### TASK INSTRUCTIONS
All lines in the material below that hold "will" should be found and copied.

### DATA FOR REVIEW
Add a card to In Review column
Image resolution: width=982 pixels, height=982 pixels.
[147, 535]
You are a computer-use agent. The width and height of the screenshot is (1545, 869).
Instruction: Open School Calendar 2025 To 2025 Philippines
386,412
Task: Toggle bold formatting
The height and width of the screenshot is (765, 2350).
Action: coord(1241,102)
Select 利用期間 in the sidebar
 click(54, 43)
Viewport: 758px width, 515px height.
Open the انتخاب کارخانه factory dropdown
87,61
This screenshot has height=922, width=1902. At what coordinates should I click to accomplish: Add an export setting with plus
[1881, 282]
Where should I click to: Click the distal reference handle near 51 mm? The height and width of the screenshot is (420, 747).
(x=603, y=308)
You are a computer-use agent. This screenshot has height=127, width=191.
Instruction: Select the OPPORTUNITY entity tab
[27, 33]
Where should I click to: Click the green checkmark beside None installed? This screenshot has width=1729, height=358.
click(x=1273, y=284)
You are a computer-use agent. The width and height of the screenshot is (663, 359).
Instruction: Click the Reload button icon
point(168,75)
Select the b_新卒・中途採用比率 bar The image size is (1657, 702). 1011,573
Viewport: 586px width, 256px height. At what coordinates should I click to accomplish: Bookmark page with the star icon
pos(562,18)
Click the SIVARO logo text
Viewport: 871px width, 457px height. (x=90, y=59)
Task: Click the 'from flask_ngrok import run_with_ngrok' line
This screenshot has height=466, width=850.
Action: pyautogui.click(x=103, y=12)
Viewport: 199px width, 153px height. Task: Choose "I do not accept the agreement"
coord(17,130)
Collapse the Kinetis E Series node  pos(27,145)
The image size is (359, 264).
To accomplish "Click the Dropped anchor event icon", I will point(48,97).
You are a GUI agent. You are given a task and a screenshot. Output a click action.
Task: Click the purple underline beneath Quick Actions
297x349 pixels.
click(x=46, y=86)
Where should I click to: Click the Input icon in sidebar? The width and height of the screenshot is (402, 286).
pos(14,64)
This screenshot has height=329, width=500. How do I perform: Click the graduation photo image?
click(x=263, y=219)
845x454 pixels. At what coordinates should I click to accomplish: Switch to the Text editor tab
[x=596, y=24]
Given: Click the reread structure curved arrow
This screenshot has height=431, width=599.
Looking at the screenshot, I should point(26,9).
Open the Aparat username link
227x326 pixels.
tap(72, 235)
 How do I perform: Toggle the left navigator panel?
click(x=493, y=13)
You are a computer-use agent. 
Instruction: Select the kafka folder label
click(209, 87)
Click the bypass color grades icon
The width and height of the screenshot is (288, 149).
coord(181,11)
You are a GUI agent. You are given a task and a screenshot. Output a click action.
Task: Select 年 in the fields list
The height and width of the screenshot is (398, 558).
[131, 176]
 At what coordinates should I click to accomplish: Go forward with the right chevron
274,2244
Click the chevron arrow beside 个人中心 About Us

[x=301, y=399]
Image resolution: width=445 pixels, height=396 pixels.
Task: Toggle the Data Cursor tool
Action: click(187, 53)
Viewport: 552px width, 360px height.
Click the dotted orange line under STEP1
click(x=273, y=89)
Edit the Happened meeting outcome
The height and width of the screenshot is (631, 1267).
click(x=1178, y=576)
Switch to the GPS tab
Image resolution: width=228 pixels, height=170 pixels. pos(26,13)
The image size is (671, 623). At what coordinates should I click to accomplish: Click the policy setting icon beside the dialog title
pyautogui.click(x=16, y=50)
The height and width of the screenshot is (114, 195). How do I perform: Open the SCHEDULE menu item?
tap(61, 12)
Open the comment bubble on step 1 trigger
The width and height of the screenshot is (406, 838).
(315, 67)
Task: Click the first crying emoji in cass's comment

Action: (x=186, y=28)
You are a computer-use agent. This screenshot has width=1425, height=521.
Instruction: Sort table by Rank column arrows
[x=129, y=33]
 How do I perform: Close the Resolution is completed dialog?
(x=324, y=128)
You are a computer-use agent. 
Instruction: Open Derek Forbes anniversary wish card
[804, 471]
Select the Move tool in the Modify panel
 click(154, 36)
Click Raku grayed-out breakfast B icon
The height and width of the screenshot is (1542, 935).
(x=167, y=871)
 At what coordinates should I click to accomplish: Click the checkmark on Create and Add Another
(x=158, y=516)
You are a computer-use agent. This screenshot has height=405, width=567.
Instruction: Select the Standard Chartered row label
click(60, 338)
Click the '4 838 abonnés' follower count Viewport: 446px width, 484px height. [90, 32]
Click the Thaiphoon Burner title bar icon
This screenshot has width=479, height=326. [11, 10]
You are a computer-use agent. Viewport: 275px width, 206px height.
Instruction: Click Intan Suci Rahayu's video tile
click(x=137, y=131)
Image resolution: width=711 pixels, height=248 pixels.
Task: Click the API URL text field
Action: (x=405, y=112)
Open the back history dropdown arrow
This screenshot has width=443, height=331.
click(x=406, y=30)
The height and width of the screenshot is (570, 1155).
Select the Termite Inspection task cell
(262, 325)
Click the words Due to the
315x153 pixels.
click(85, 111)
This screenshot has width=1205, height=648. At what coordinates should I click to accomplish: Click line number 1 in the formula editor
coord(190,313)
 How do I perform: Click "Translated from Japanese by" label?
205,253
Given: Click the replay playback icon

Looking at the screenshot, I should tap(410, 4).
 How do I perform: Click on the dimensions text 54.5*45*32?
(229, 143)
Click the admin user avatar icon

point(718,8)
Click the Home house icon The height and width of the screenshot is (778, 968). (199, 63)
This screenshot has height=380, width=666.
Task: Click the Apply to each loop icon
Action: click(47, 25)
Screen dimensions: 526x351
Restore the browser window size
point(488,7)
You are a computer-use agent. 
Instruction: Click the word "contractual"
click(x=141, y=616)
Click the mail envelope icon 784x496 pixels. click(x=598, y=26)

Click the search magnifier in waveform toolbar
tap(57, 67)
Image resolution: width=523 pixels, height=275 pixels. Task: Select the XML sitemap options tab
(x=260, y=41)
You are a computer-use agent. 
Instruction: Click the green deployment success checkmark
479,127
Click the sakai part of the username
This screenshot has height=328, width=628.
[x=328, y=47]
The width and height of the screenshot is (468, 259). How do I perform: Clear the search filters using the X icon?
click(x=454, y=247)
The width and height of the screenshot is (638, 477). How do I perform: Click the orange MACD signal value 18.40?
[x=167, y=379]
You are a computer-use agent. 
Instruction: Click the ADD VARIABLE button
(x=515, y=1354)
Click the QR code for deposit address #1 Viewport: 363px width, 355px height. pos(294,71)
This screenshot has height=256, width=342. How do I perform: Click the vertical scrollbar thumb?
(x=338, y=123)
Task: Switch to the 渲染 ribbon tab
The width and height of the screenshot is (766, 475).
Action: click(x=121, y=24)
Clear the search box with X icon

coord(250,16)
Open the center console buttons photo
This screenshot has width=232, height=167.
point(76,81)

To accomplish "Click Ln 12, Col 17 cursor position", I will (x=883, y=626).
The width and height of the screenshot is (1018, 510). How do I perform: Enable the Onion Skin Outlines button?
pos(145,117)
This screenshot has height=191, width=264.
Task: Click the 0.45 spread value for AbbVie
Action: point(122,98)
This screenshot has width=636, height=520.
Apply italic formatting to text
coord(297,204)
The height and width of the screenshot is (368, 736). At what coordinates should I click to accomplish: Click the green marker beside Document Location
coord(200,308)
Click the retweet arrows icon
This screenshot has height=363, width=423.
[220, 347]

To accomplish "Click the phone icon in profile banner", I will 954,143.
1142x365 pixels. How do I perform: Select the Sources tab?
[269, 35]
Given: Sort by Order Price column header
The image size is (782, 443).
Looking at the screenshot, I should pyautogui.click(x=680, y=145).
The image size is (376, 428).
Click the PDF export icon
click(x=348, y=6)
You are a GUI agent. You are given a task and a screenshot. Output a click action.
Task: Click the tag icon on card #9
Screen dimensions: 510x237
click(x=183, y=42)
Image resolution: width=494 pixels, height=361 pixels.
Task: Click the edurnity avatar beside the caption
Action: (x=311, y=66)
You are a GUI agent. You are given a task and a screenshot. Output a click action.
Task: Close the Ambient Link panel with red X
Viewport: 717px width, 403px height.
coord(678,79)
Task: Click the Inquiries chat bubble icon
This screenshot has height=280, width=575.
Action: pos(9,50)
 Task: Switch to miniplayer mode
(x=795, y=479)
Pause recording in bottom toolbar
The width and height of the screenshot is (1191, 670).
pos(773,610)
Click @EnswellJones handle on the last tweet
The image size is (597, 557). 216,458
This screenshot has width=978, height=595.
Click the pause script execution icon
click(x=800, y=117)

### REPLY
To accomplish "Click the Dropped anchor event icon", I will point(48,97).
To accomplish "Click Ln 12, Col 17 cursor position", I will (x=883, y=626).
To accomplish "Click the phone icon in profile banner", I will 954,143.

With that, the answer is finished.